Consider rewriting this method as shown in Figure 2. By taking advantage of the specific aspects of this method and its common usage scenarios, we’ve now been able to optimize allocations away on the common path in a way we couldn’t expect the underlying infrastructure to do. With this, every time a call to ReadAsync retrieves the same number of bytes as the previous call to ReadAsync, we’re able to completely avoid any allocation overhead from the ReadAsync method by returning the same Task we returned on the previous invocation.
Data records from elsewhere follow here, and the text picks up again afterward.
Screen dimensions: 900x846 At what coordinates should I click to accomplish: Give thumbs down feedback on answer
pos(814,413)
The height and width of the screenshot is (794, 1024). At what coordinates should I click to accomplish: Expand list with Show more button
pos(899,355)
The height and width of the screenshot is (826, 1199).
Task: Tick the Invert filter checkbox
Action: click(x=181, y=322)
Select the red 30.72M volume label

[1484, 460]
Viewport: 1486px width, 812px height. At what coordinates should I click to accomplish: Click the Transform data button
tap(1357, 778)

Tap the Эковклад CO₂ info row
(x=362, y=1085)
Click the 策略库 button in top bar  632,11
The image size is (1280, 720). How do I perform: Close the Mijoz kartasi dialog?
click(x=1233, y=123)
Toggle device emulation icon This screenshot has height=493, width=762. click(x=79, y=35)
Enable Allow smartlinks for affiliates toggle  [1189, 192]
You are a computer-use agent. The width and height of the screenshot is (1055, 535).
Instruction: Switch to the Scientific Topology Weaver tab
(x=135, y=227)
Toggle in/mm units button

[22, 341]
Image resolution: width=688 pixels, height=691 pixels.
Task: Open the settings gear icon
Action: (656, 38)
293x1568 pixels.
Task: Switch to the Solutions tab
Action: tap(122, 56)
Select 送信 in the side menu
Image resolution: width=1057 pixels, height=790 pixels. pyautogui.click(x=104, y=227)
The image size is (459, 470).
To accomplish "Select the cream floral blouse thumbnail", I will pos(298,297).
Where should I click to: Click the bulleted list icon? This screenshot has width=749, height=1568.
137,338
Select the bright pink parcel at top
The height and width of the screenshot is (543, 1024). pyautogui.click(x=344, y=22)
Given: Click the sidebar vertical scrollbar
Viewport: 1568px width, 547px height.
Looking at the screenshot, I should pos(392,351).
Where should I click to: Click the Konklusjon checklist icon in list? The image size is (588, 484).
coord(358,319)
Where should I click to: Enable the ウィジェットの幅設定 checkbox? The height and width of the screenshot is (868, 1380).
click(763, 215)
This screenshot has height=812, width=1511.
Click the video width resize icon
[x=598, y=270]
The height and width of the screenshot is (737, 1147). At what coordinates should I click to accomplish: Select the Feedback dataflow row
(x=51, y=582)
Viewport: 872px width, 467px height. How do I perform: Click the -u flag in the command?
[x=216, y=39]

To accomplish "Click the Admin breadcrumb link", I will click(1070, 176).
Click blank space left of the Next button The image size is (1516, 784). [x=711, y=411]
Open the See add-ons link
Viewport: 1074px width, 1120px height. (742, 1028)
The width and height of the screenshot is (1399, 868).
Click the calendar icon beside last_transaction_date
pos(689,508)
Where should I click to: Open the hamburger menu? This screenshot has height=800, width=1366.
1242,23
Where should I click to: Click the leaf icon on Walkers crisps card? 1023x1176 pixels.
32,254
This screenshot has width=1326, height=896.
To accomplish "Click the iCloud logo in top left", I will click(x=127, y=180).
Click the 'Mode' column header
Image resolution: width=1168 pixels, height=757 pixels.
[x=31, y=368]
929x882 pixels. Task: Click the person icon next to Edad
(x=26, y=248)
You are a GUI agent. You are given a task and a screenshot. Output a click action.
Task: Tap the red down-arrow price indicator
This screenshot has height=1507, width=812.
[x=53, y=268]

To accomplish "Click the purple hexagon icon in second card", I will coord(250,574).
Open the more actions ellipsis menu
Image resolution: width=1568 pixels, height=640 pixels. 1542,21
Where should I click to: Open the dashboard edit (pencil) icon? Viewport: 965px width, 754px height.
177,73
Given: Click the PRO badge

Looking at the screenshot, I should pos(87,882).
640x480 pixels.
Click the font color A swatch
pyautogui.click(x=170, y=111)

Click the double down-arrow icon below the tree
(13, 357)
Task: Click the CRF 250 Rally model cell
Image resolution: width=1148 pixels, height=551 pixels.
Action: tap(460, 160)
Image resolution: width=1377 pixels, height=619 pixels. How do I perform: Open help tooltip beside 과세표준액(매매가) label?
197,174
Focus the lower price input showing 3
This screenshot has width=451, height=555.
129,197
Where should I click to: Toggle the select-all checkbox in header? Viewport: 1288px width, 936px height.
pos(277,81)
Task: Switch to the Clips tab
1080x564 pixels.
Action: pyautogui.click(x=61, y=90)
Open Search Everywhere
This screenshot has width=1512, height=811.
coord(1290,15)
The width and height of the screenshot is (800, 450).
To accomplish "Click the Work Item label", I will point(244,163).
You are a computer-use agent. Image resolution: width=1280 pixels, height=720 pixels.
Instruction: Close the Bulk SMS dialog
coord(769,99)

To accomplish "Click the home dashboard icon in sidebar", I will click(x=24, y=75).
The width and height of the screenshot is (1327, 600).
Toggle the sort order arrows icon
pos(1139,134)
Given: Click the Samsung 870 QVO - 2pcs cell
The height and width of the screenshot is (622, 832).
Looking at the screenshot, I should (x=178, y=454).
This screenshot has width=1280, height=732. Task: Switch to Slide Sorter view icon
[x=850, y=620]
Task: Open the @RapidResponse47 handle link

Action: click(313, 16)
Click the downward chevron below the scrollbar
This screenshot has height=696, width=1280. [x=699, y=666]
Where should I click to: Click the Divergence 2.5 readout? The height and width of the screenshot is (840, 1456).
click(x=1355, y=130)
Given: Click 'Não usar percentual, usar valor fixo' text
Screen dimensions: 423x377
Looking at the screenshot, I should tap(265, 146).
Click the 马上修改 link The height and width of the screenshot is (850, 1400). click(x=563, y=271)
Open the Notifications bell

And for a low-level operation like this that we expect to be very fast and to be invoked repeatedly, such an optimization can make a noticeable difference, especially in the number of garbage collections that occur.

Figure 2 Optimizing Task Allocations

private Task<int> m_lastTask;
 
public override Task<int> ReadAsync(
  byte [] buffer, int offset, int count,
  CancellationToken cancellationToken)
{
  if (cancellationToken.IsCancellationRequested) {
    var tcs = new TaskCompletionSource<int>();
    tcs.SetCanceled();
    return tcs.Task;
  }
 
  try {
      int numRead = this.Read(buffer, offset, count);
      return m_lastTask != null && numRead == m_lastTask.Result ?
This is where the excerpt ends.